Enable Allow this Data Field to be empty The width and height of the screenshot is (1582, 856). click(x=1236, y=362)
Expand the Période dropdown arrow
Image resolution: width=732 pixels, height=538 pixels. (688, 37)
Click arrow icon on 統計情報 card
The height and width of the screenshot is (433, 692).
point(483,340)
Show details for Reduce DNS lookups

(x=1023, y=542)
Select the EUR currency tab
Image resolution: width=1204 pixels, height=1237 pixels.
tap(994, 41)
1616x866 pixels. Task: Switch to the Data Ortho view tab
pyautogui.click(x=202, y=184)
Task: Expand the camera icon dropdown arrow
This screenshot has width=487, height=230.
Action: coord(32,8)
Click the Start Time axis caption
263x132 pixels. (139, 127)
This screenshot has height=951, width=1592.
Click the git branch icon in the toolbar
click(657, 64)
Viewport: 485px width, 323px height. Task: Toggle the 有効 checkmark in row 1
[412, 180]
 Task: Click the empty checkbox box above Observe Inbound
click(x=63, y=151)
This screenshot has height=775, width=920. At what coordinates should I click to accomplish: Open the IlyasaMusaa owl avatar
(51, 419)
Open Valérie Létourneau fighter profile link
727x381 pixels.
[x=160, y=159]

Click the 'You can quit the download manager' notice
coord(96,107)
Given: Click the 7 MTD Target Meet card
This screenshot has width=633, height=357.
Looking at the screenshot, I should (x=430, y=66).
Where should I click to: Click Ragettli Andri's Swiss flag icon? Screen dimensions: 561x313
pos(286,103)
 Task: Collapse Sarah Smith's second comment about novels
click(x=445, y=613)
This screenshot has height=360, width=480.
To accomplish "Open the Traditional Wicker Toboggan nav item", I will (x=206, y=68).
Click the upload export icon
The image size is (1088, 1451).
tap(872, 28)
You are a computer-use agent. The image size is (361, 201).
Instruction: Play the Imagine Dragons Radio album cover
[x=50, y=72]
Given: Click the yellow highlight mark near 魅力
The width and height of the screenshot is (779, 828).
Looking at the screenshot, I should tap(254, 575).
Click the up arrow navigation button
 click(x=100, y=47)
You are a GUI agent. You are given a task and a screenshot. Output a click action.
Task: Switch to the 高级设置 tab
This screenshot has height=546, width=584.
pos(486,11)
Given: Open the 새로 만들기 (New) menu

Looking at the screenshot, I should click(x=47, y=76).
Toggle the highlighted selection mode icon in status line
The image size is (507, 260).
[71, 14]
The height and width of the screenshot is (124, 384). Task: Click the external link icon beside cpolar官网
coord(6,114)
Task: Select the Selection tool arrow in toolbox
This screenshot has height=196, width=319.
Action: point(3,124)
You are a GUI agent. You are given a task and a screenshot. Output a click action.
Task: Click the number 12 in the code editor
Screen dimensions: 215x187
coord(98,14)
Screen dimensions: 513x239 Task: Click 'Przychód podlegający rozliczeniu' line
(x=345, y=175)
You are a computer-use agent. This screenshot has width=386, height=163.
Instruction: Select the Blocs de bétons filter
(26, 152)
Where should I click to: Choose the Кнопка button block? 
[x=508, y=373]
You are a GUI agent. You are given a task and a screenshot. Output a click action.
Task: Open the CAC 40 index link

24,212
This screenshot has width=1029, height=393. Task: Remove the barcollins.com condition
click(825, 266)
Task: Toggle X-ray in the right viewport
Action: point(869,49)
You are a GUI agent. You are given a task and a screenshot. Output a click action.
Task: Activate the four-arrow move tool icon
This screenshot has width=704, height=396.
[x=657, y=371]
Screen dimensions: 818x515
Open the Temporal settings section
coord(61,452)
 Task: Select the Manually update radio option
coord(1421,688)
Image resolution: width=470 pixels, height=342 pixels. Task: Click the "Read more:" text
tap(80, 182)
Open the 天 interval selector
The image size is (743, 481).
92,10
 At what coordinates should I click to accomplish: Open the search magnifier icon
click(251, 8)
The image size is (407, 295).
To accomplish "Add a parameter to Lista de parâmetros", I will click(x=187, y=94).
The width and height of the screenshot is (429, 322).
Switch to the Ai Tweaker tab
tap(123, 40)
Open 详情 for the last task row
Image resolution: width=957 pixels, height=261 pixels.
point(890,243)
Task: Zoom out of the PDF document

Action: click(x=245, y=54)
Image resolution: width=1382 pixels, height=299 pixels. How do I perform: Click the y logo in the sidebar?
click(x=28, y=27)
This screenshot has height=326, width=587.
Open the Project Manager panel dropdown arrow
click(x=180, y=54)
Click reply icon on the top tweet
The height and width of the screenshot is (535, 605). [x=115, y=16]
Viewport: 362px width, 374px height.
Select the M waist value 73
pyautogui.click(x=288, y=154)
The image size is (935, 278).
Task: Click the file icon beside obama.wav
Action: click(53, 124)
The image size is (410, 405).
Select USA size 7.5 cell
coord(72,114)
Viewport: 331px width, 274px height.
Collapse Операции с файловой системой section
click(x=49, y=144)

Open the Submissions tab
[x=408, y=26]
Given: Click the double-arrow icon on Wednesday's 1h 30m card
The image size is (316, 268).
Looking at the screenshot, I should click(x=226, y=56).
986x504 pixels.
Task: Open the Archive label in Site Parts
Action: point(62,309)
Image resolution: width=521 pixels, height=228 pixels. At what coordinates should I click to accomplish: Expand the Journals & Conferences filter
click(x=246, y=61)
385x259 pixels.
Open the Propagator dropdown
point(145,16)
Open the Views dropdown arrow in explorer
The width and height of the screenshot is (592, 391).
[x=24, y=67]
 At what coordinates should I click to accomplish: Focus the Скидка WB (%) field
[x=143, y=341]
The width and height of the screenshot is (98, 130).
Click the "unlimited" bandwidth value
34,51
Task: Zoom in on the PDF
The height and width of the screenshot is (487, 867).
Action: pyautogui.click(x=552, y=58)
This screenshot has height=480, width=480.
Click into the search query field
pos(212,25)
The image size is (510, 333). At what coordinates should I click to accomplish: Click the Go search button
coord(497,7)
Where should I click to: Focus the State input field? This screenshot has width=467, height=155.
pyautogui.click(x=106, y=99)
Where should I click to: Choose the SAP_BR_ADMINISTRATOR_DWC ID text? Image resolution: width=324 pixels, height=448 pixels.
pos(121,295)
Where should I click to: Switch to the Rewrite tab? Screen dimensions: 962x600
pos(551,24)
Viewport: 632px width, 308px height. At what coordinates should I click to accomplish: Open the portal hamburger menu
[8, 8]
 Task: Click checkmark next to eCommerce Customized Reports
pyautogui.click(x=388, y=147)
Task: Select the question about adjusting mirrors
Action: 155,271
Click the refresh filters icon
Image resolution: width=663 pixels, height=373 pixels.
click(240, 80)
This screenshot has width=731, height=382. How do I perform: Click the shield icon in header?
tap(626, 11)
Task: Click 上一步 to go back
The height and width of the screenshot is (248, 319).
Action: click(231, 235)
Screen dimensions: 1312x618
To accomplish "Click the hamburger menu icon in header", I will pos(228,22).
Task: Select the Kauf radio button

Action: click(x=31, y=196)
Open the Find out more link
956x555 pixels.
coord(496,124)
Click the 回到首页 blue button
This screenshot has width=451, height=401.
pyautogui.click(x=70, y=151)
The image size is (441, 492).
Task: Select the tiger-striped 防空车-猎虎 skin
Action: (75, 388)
════
Brief. All of the material above should be set down again, unaltered.

Result of this task.
Enable Allow this Data Field to be empty The width and height of the screenshot is (1582, 856). click(x=1236, y=362)
Expand the Période dropdown arrow
Image resolution: width=732 pixels, height=538 pixels. (688, 37)
Click arrow icon on 統計情報 card
The height and width of the screenshot is (433, 692).
point(483,340)
Show details for Reduce DNS lookups

(x=1023, y=542)
Select the EUR currency tab
Image resolution: width=1204 pixels, height=1237 pixels.
tap(994, 41)
1616x866 pixels. Task: Switch to the Data Ortho view tab
pyautogui.click(x=202, y=184)
Task: Expand the camera icon dropdown arrow
This screenshot has width=487, height=230.
Action: coord(32,8)
Click the Start Time axis caption
263x132 pixels. (139, 127)
This screenshot has height=951, width=1592.
Click the git branch icon in the toolbar
click(657, 64)
Viewport: 485px width, 323px height. Task: Toggle the 有効 checkmark in row 1
[412, 180]
 Task: Click the empty checkbox box above Observe Inbound
click(x=63, y=151)
This screenshot has height=775, width=920. At what coordinates should I click to accomplish: Open the IlyasaMusaa owl avatar
(51, 419)
Open Valérie Létourneau fighter profile link
727x381 pixels.
[x=160, y=159]

Click the 'You can quit the download manager' notice
coord(96,107)
Given: Click the 7 MTD Target Meet card
This screenshot has width=633, height=357.
Looking at the screenshot, I should (x=430, y=66).
Where should I click to: Click Ragettli Andri's Swiss flag icon? Screen dimensions: 561x313
pos(286,103)
 Task: Collapse Sarah Smith's second comment about novels
click(x=445, y=613)
This screenshot has height=360, width=480.
To accomplish "Open the Traditional Wicker Toboggan nav item", I will (x=206, y=68).
Click the upload export icon
The image size is (1088, 1451).
tap(872, 28)
You are a computer-use agent. The image size is (361, 201).
Instruction: Play the Imagine Dragons Radio album cover
[x=50, y=72]
Given: Click the yellow highlight mark near 魅力
The width and height of the screenshot is (779, 828).
Looking at the screenshot, I should tap(254, 575).
Click the up arrow navigation button
 click(x=100, y=47)
You are a GUI agent. You are given a task and a screenshot. Output a click action.
Task: Switch to the 高级设置 tab
This screenshot has height=546, width=584.
pos(486,11)
Given: Open the 새로 만들기 (New) menu

Looking at the screenshot, I should click(x=47, y=76).
Toggle the highlighted selection mode icon in status line
The image size is (507, 260).
[71, 14]
The height and width of the screenshot is (124, 384). Task: Click the external link icon beside cpolar官网
coord(6,114)
Task: Select the Selection tool arrow in toolbox
This screenshot has height=196, width=319.
Action: point(3,124)
You are a GUI agent. You are given a task and a screenshot. Output a click action.
Task: Click the number 12 in the code editor
Screen dimensions: 215x187
coord(98,14)
Screen dimensions: 513x239 Task: Click 'Przychód podlegający rozliczeniu' line
(x=345, y=175)
You are a computer-use agent. This screenshot has width=386, height=163.
Instruction: Select the Blocs de bétons filter
(26, 152)
Where should I click to: Choose the Кнопка button block? 
[x=508, y=373]
You are a GUI agent. You are given a task and a screenshot. Output a click action.
Task: Open the CAC 40 index link

24,212
This screenshot has width=1029, height=393. Task: Remove the barcollins.com condition
click(825, 266)
Task: Toggle X-ray in the right viewport
Action: point(869,49)
You are a GUI agent. You are given a task and a screenshot. Output a click action.
Task: Activate the four-arrow move tool icon
This screenshot has width=704, height=396.
[x=657, y=371]
Screen dimensions: 818x515
Open the Temporal settings section
coord(61,452)
 Task: Select the Manually update radio option
coord(1421,688)
Image resolution: width=470 pixels, height=342 pixels. Task: Click the "Read more:" text
tap(80, 182)
Open the 天 interval selector
The image size is (743, 481).
92,10
 At what coordinates should I click to accomplish: Open the search magnifier icon
click(251, 8)
The image size is (407, 295).
To accomplish "Add a parameter to Lista de parâmetros", I will click(x=187, y=94).
The width and height of the screenshot is (429, 322).
Switch to the Ai Tweaker tab
tap(123, 40)
Open 详情 for the last task row
Image resolution: width=957 pixels, height=261 pixels.
point(890,243)
Task: Zoom out of the PDF document

Action: click(x=245, y=54)
Image resolution: width=1382 pixels, height=299 pixels. How do I perform: Click the y logo in the sidebar?
click(x=28, y=27)
This screenshot has height=326, width=587.
Open the Project Manager panel dropdown arrow
click(x=180, y=54)
Click reply icon on the top tweet
The height and width of the screenshot is (535, 605). [x=115, y=16]
Viewport: 362px width, 374px height.
Select the M waist value 73
pyautogui.click(x=288, y=154)
The image size is (935, 278).
Task: Click the file icon beside obama.wav
Action: click(53, 124)
The image size is (410, 405).
Select USA size 7.5 cell
coord(72,114)
Viewport: 331px width, 274px height.
Collapse Операции с файловой системой section
click(x=49, y=144)

Open the Submissions tab
[x=408, y=26]
Given: Click the double-arrow icon on Wednesday's 1h 30m card
The image size is (316, 268).
Looking at the screenshot, I should click(x=226, y=56).
986x504 pixels.
Task: Open the Archive label in Site Parts
Action: point(62,309)
Image resolution: width=521 pixels, height=228 pixels. At what coordinates should I click to accomplish: Expand the Journals & Conferences filter
click(x=246, y=61)
385x259 pixels.
Open the Propagator dropdown
point(145,16)
Open the Views dropdown arrow in explorer
The width and height of the screenshot is (592, 391).
[x=24, y=67]
 At what coordinates should I click to accomplish: Focus the Скидка WB (%) field
[x=143, y=341]
The width and height of the screenshot is (98, 130).
Click the "unlimited" bandwidth value
34,51
Task: Zoom in on the PDF
The height and width of the screenshot is (487, 867).
Action: pyautogui.click(x=552, y=58)
This screenshot has height=480, width=480.
Click into the search query field
pos(212,25)
The image size is (510, 333). At what coordinates should I click to accomplish: Click the Go search button
coord(497,7)
Where should I click to: Focus the State input field? This screenshot has width=467, height=155.
pyautogui.click(x=106, y=99)
Where should I click to: Choose the SAP_BR_ADMINISTRATOR_DWC ID text? Image resolution: width=324 pixels, height=448 pixels.
pos(121,295)
Where should I click to: Switch to the Rewrite tab? Screen dimensions: 962x600
pos(551,24)
Viewport: 632px width, 308px height. At what coordinates should I click to accomplish: Open the portal hamburger menu
[8, 8]
 Task: Click checkmark next to eCommerce Customized Reports
pyautogui.click(x=388, y=147)
Task: Select the question about adjusting mirrors
Action: 155,271
Click the refresh filters icon
Image resolution: width=663 pixels, height=373 pixels.
click(240, 80)
This screenshot has width=731, height=382. How do I perform: Click the shield icon in header?
tap(626, 11)
Task: Click 上一步 to go back
The height and width of the screenshot is (248, 319).
Action: click(231, 235)
Screen dimensions: 1312x618
To accomplish "Click the hamburger menu icon in header", I will pos(228,22).
Task: Select the Kauf radio button

Action: click(x=31, y=196)
Open the Find out more link
956x555 pixels.
coord(496,124)
Click the 回到首页 blue button
This screenshot has width=451, height=401.
pyautogui.click(x=70, y=151)
The image size is (441, 492).
Task: Select the tiger-striped 防空车-猎虎 skin
Action: (75, 388)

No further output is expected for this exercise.